I took my 4-year old daughter Cerys with me to the opening. As it was St David’s Day, Cerys insisted on dressing in traditional Welsh costume of a pink fairy outfit complete with Welsh flag.
It was a lovely sunny day and, as we drove up the A470 (the dual carriageway from Cardiff up to Brecon), the snow-topped mountains in the background looked stunning. The Welsh Valleys are simply beautiful, it is undeniable. We got to Merthyr and found somewhere to park relatively easily, and walked to the main street where Redhouse is. I have walked past it many times since starting a project in Merthyr in July last year, but it looked so different without the boards and scaffolding I had become used to. It is a huge ‘Terracotta Palace‘, as Richard Davies has called it in his film about the history of the building and the development of Redhouse:
Inside, the building is beautiful. The dragon mosaic in the entrance porch has been wonderfully restored as has a huge stained glass window which you see as you climb the stairs:
In the front exhibition rooms, Redhouse has made visible the people that contributed to the reconstruction of the building, including carpenters, joiners, electricians, plasterers, builders, project managers, artists and administrators. The exhibition is called Heroes and Villains: The Story Continues…
I thought this was a really nice first exhibition; as Cerys asked me “when did these people die mummy?” I realised we aren’t very good at remembering everyday people who are making things happen now.

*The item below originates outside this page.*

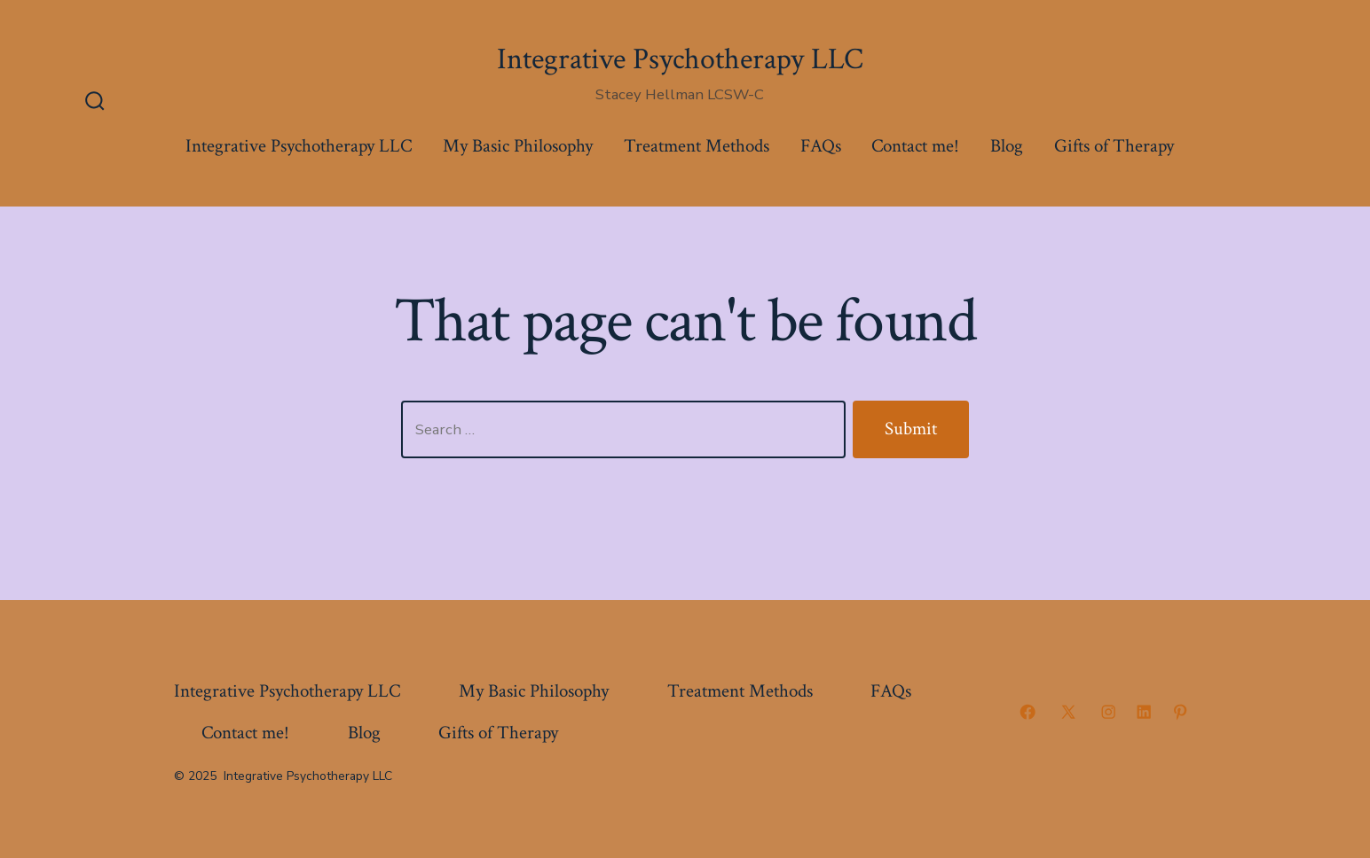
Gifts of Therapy (1114, 146)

But for me, the most memorable and show-stopping part of our visit was the exhibition of banners made by each of the wards in Merthyr. Led by Head for Arts, this project enabled members of each community to create their own representation of place. The 20ft banners were hung vertically in the central atrium space enabling visitors to wander through them:
I love the Gurnos banner, which an inter-generational knitting group contributed to by creating a knitted version of the community centre which was then digitally captured to create the banner. Banners have been an important expression of identity and protest in South Wales’ history. This year is the 30th Anniversary of the UK Miner’s Strike, an incredibly important event in South Wales’ industrial, political and social history which people can remember vividly and which affected families who remained in the area long after industry died.

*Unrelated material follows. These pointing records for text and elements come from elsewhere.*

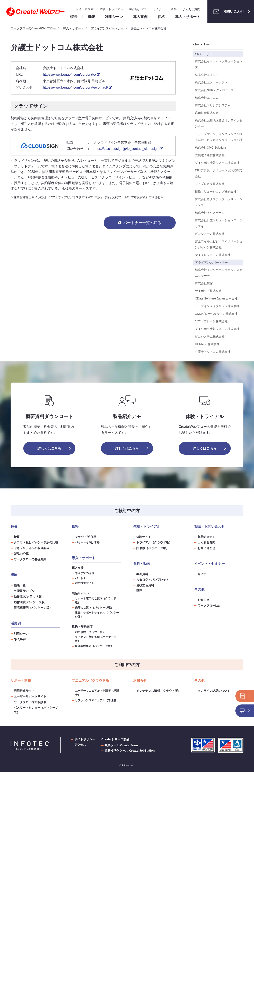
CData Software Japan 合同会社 (216, 298)
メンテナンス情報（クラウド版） (158, 690)
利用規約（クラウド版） (90, 632)
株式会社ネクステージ (210, 212)
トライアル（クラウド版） (154, 542)
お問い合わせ (227, 11)
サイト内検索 (85, 9)
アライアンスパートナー (211, 262)
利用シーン (21, 633)
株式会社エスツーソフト (211, 82)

The South Wales Miner’s Library in Swansea has a collection of original banners used in the strikes, and we hope to bring them back onto the streets alongside contemporary representations such as the banners that were made for Redhouse, as well as other banners made by school pupils in North Merthyr, the case study area I am working in. As part of the AHRC’s Connected Communities Festival, we have applied for funding to showcase our research. If successful, we will develop a ‘mobile exhibition’ with the community groups and artists we have met during the research. Part of this will consist of a banner march down the Taff Trail to Cardiff Bay (the Taff Trail is a path running by the River Taff which was the waterway connecting Merthyr to the rest of the world). Local historians and musicians will revive the old union songs with groups of school pupils, and help them to create their own song to march to. We won’t be able to us the original banners in Redhouse that I love so much, but we may be able to reproduce them on a smaller scale, with poles so they can be carried on the march. We will find out at the end of March if we have the funding to do the mobile exhibition, so fingers crossed!

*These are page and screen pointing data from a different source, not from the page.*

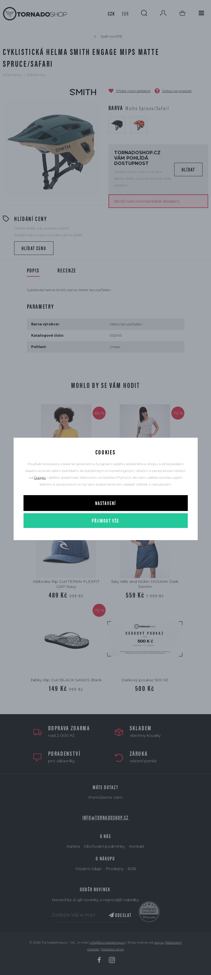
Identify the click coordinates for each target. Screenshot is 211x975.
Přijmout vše (106, 520)
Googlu (40, 477)
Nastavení (105, 502)
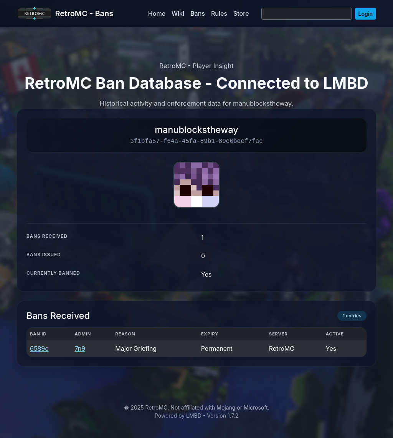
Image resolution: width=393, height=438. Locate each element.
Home (156, 13)
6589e (39, 348)
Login (365, 13)
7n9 (79, 348)
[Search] (306, 14)
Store (241, 13)
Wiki (178, 13)
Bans (197, 13)
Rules (219, 13)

Redhouse, with its clock symbolically working once more, breathes fresh air into Merthyr town centre. Unlike out of town developments like leisure parks and health parks, it brings the promise of new facilities to the people of Merthyr without expecting them to travel far to get there: it is right in the town centre. Having said that, it remains to be seen if people from outside the city centre will travel to town to visit Redhouse; transport is an additional expense and can be a barrier for many. Perhaps the history of the building itself, and the role it once played in the political identity of the town, will set it apart from new-build developments. Redhouse represents the town as being full of pride, hope, aspiration and confidence, in contrast to the discourses of failure and hopelessness often felt to characterize communities where there is high unemployment, poor health and low educational outcomes. Whilst these social ‘problems’ remain, Redhouse brings some much needed attention to the assets and glory also contained within this important Welsh town.